It kind of depends on what you have on and what you're trading. If I've been buying OTM calls and selling OTM puts in a trading session, like what many SPX and NDX MM's are stuck doing all day, then I'll pay up to buy some far out "garbage puts" to minimize the damage on a correction. The same goes for "garbage calls" in right tail risk products like grains, BTC, and probably big upside stocks like TSLA and AMD.

Not a big fan of buying far-out wing teenies (less than < 5 delta) outright, but I'll definitely buy them ratio-ed against short "meaty" puts or calls to protect against an outlier move. If I'm stuck short gamma, then I'll keep my negative gamma scalps tight to stay ahead the underlying if its trending.

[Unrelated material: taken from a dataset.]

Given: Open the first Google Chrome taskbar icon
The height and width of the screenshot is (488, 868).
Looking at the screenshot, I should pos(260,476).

With short vega positions, I'll often butterfly or condor around the shorts to guard against an unexpected move, vs just being short straddles or strangles outright. And I tend to stay away from buying ratios with overweighted legs (e.g. 1 x 3's and higher).

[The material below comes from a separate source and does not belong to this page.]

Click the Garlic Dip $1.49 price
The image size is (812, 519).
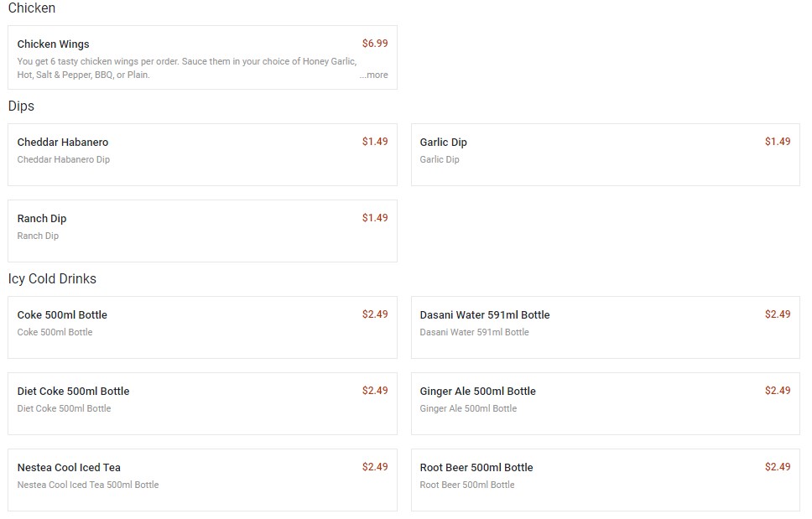point(778,142)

You don't want to get a reputation as a trader that blows out accounts. You always want to live to fight another day.
 
With short vega positions, I'll often butterfly or condor around the shorts to guard against an unexpected move, vs just being short straddles or strangles outright. And I tend to stay away from buying ratios with overweighted legs (e.g. 1 x 3's and higher).
Which do you normally prefer, butterfly or condor?

Thanks.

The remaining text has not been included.